This page was generated from notebooks/topo.ipynb. Interactive online version: Binder badge

Topological Measures of Geographical Surfaces

Levi John Wolf

[1]:
import warnings

import geopandas
import matplotlib.pyplot as plt
import numpy
from libpysal import weights

from esda import topo

This notebook explains the usage and meaning of the topo functions, prominence and isolation. Both of these concepts arise from topography, the study of the forms and features of a surface.

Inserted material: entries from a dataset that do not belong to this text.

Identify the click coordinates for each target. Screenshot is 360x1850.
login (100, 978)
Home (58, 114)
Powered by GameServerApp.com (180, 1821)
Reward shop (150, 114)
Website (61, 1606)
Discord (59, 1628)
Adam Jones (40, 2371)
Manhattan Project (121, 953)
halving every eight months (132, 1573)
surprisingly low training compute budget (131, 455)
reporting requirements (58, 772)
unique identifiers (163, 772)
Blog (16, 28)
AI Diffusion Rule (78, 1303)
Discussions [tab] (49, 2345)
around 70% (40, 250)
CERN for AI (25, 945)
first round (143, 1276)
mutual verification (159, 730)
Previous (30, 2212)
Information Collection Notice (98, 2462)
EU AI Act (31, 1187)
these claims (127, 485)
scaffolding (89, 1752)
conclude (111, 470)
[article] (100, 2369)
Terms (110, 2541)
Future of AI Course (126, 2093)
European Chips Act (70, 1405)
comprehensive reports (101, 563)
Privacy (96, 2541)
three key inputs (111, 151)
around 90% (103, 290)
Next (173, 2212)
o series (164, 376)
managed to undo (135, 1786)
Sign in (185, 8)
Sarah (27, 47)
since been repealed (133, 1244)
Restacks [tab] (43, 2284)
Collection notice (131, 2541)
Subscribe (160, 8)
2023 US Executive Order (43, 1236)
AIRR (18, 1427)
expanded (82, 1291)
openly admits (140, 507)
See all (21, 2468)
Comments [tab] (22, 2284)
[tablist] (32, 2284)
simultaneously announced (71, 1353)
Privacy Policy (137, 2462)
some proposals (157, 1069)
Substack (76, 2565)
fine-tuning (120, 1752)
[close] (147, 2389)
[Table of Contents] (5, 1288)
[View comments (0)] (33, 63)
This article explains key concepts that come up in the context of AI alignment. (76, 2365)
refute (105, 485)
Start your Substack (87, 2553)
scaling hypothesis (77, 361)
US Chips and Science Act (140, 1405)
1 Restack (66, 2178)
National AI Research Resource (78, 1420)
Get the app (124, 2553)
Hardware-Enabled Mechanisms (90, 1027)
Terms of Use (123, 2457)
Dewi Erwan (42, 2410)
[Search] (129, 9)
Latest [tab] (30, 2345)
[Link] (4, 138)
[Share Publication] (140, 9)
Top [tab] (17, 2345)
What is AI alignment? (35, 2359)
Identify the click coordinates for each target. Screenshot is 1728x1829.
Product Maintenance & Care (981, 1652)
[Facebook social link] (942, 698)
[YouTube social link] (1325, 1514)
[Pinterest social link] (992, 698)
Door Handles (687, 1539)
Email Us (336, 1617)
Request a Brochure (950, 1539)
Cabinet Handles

In this sense, topographical measures focus on the shape of a surface. In physical geography, prominence and isolation are both topographical measures that refer to how high (or how “dominant”) a mountain is relative to its landscape. Mathematically, if we represent “elevation” with a surface (like a Digital Elevation Model, or DEM), then this becomes a way to characterize the local maxima, minima, and/or saddle points of a given surface. In this way, prominence (and isolation) are intricately connected to the local extrema and concavity/convexity of a surface, and provide useful ways to think about the structure of a geographical distribution. In a physical sense, the isolation of a mountain peak is the distance you have to travel to find a higher point on the surface. So, the common example given, say, on Wikipedia, is that Mount Everest has an “infinite” isolation, since it is the highest point on Earth’s surface. The nearby peak K2, the second-highest mountain on Earth is relatively close to Everest, so K2 has quite a low isolation. However, Aconcauga, the tallest peak in the Western Hemisphere, is about 1,000 meters shorter than K2, but way more isolated, since the distance from it to the nearest highest point is very large. So, isolation is a measure of horizontal distance.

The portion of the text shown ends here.